Le cambriolage, largement relayé à l’époque par la presse, aurait concerné des biens estimés à 150 000 euros, selon les informations rapportées par plusieurs confrères. Au-delà de la valeur matérielle, la perte touche surtout des objets symboliques : des trophées qui incarnent des étapes fortes d’une carrière commencée à 12 ans et marquée par de multiples distinctions.
Farouchement attaché à ces symboles, Magimel ne paraît pas prêt à renoncer.

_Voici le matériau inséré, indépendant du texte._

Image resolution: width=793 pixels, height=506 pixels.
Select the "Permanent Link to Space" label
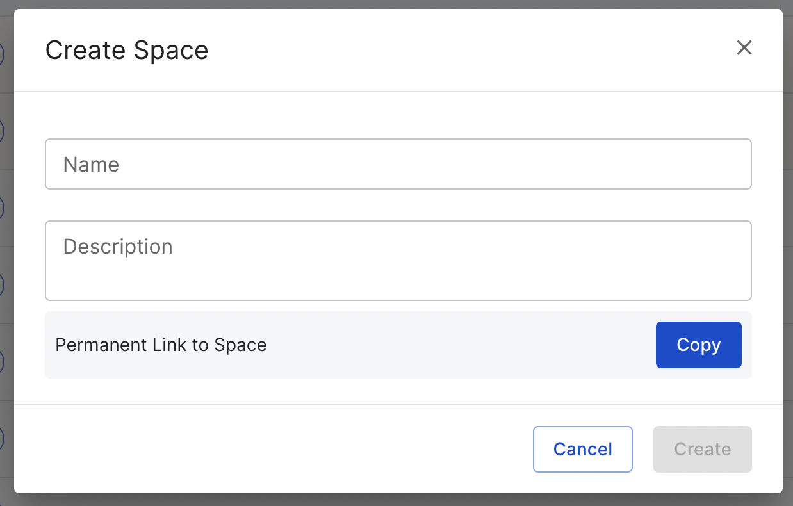pos(161,345)
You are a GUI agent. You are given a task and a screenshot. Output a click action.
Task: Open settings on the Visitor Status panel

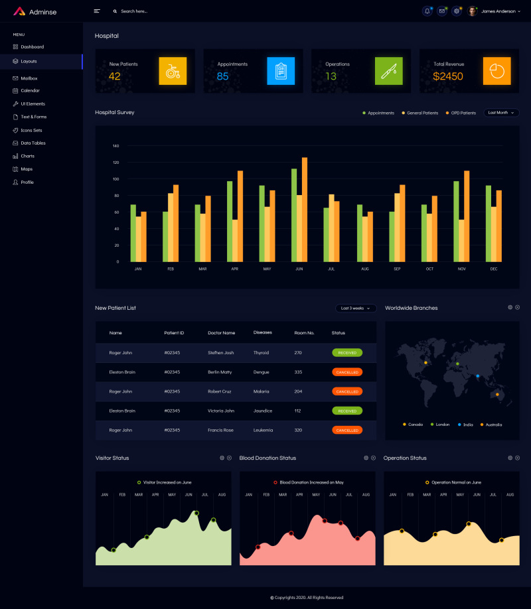click(x=222, y=458)
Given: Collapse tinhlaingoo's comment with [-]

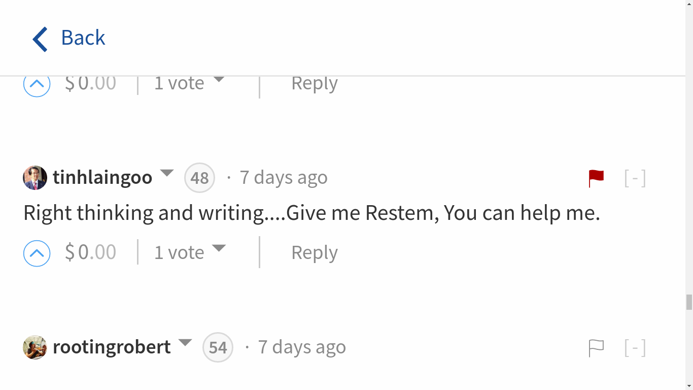Looking at the screenshot, I should coord(635,178).
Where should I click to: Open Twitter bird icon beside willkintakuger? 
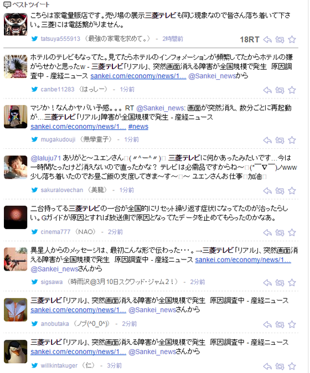coord(35,365)
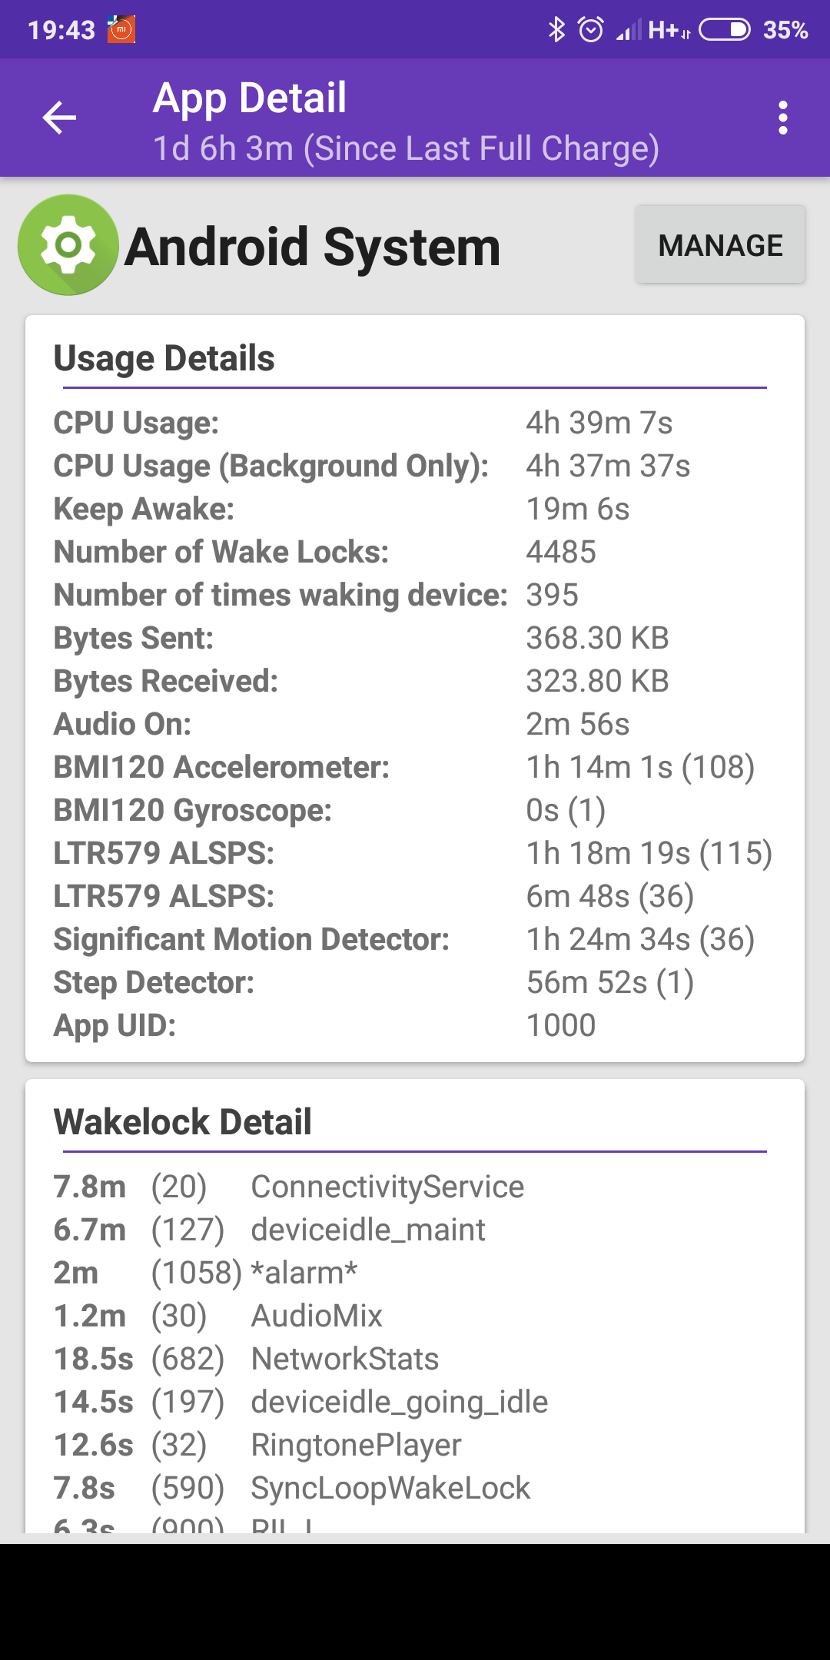Viewport: 830px width, 1660px height.
Task: Open the three-dot overflow menu
Action: click(x=782, y=118)
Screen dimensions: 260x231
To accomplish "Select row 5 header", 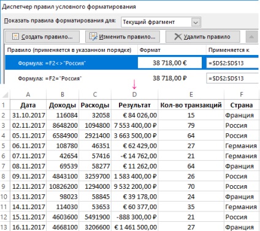I will (4, 146).
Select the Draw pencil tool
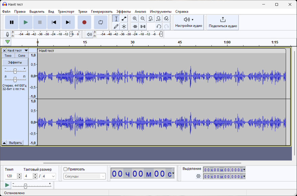297x196 pixels. [x=116, y=26]
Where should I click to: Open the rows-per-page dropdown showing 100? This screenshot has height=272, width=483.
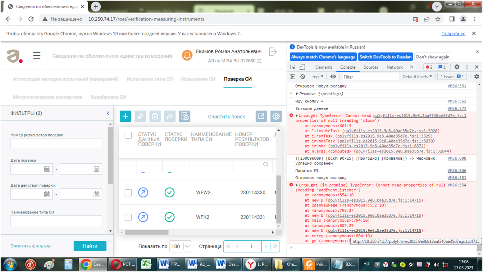coord(180,246)
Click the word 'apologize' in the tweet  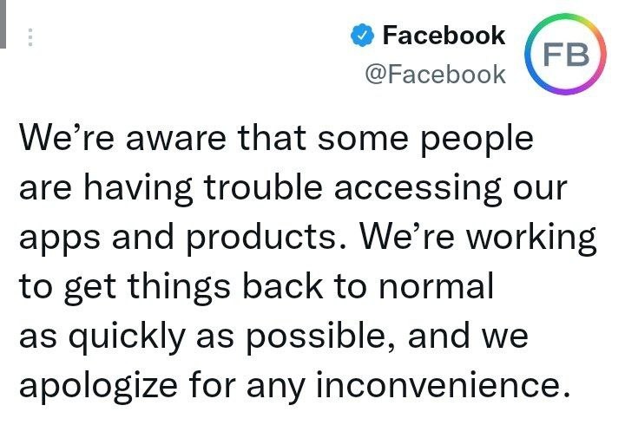pos(98,388)
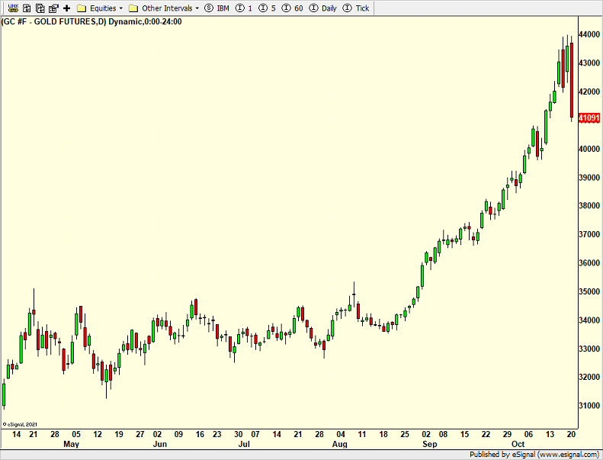
Task: Click the red 41091 current price label
Action: 589,118
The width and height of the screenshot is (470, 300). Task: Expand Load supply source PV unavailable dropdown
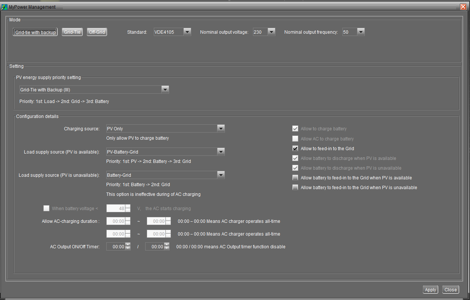220,175
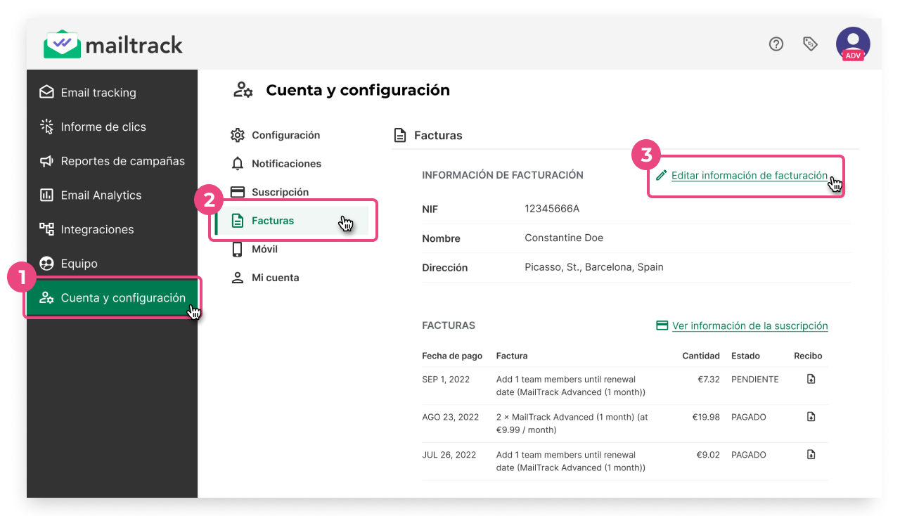Open the Suscripción menu entry
Screen dimensions: 900x516
(x=280, y=191)
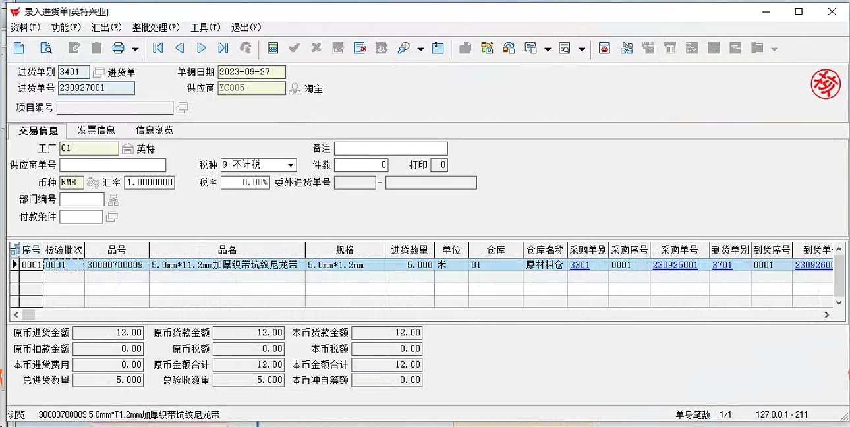Screen dimensions: 850x427
Task: Open the 信息浏览 tab
Action: [x=154, y=130]
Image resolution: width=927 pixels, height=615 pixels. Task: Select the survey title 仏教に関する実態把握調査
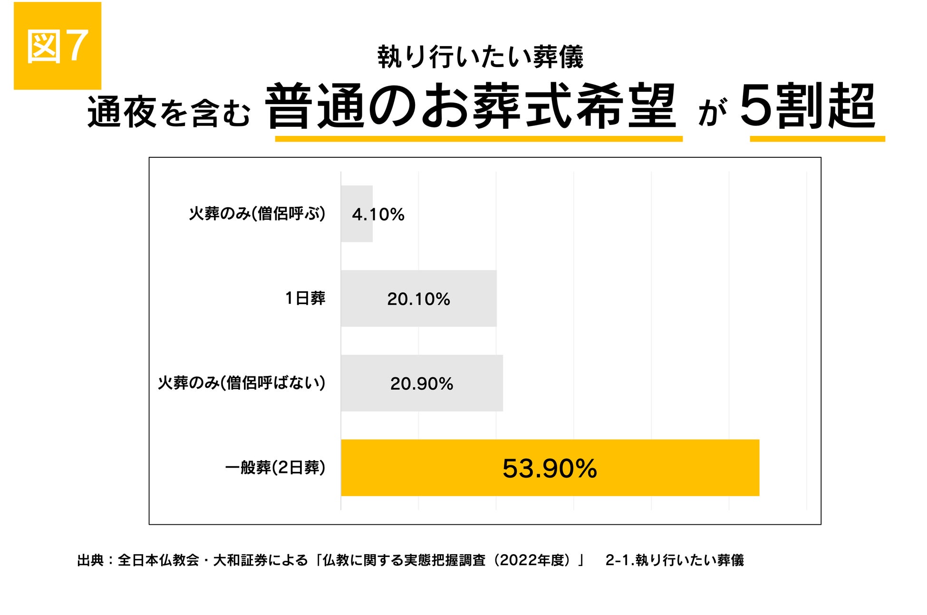[x=404, y=560]
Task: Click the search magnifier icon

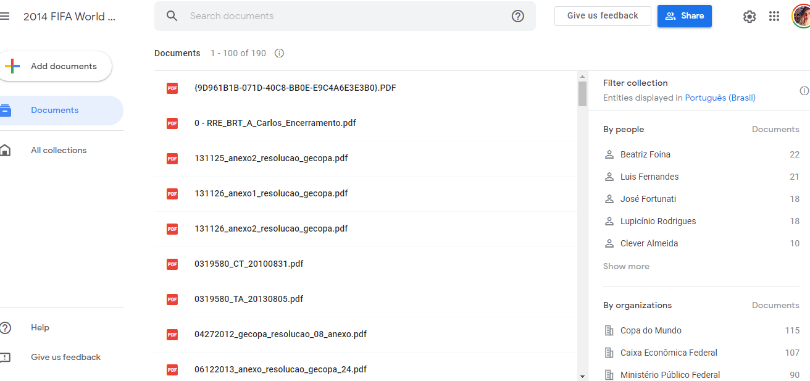Action: click(172, 16)
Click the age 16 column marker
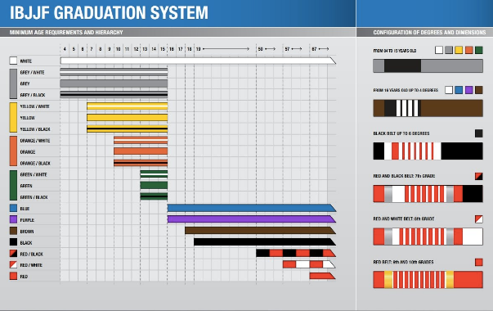The height and width of the screenshot is (311, 493). [172, 49]
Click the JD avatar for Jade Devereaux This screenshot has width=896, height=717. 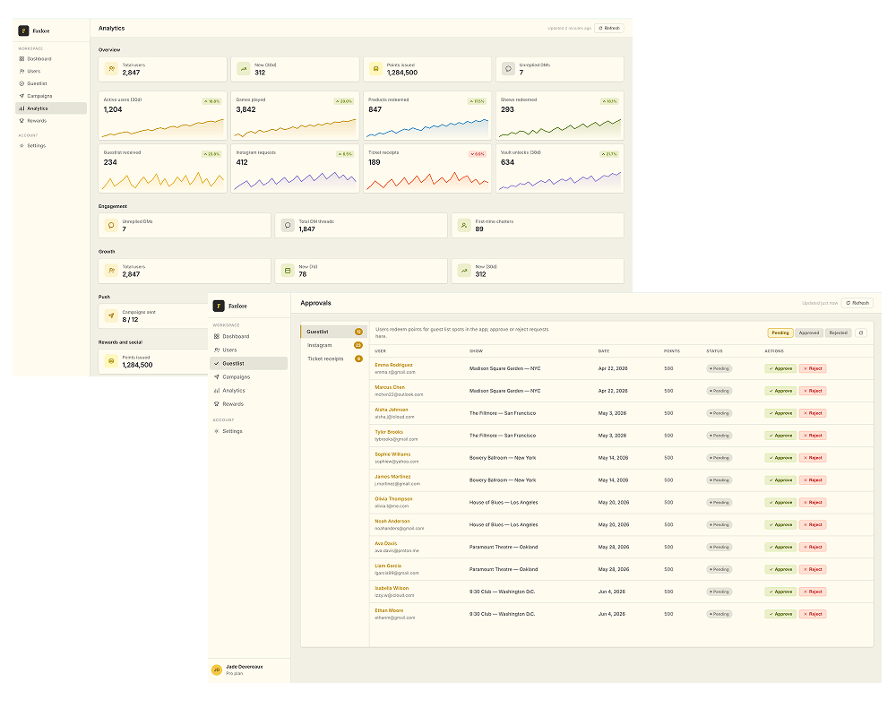click(x=216, y=669)
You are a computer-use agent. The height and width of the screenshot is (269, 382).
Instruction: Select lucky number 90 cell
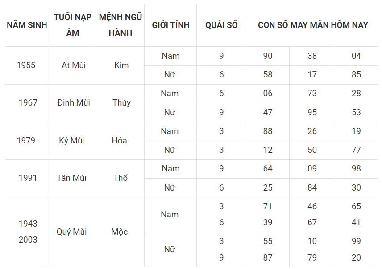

Sa réaction combine pragmatisme et affect : il confie avoir engagé des démarches pour tenter de retrouver les statuettes plutôt que de les considérer comme définitivement perdues.
Un bilan de carrière posé et une sérénité retrouvée
Au fil de l’entretien, l’acteur a surtout dressé un bilan personnel et professionnel. Il a évoqué ses débuts à 12 ans, les périodes de questionnement de la trentaine et de la quarantaine, puis l’apaisement arrivé avec la cinquantaine. « 50 piges, c’est bien. On s’est débarrassé de tout ce qui encombre, le superflu, les doutes, les hésitations », a-t-il déclaré, décrivant un état d’esprit plus serein et sélectif dans ses choix de rôles.
Magimel confie désormais choisir « au feeling » et refuser ce qui lui semble invraisemblable. Cette approche transparaît dans son prochain projet, qui l’emmène vers un personnage historique exigeant et collectif plutôt que vers l’ego de la vedette.
Dans La Bataille de Gaulle, l’âge de fer, attendu en salles le 3 juin 2026, il incarne le général Koenig lors de la bataille de Bir-Hakeim en 1942. Séduit par la passion du réalisateur Antonin Baudry et par la densité humaine du personnage, il décrit Koenig comme un chef qui « emmène avec lui 3 800 hommes pour une mission suicide. Il y a beaucoup d’humanité en lui. Ils ne se voient pas comme des héros, ces mecs-là. »
Ce rôle illustre la manière dont Magimel sélectionne ses engagements : des personnages qui impliquent une responsabilité collective et qui offrent une épaisseur humaine plutôt que la simple célébration individuelle.
Entre image publique et vie privée
L’évocation du cambriolage a brièvement mêlé vie privée et image publique, rappelant que même des figures publiques très reconnues restent vulnérables aux atteintes matérielles et symboliques. Plutôt que de dramatiser l’événement, l’acteur a choisi d’en faire un point de situation pragmatique, annonçant des actions pour tenter de récupérer ses trophées.
Ce ton mesuré se retrouve dans l’ensemble de l’entretien : Benoît Magimel a alterné anecdotes de carrière, réflexions sur l’âge et descriptions de ses méthodes de sélection de projets, sans chercher à instrumentaliser l’épisode du vol pour susciter l’émotion.
À l’approche de la sortie de La Bataille de Gaulle, l’acteur apparaît apaisé et concentré sur son travail. Le cambriolage reste un épisode douloureux mais circonscrit : il n’a pas empêché Magimel de revenir sur son parcours avec lucidité ni de se projeter dans un rôle historique exigeant, au service d’une histoire collective.
Dans son propos, la franchise et la détermination dominent — que ce soit pour retrouver des objets volés ou pour choisir les batailles artistiques qu’il souhaite livrer à l’écran.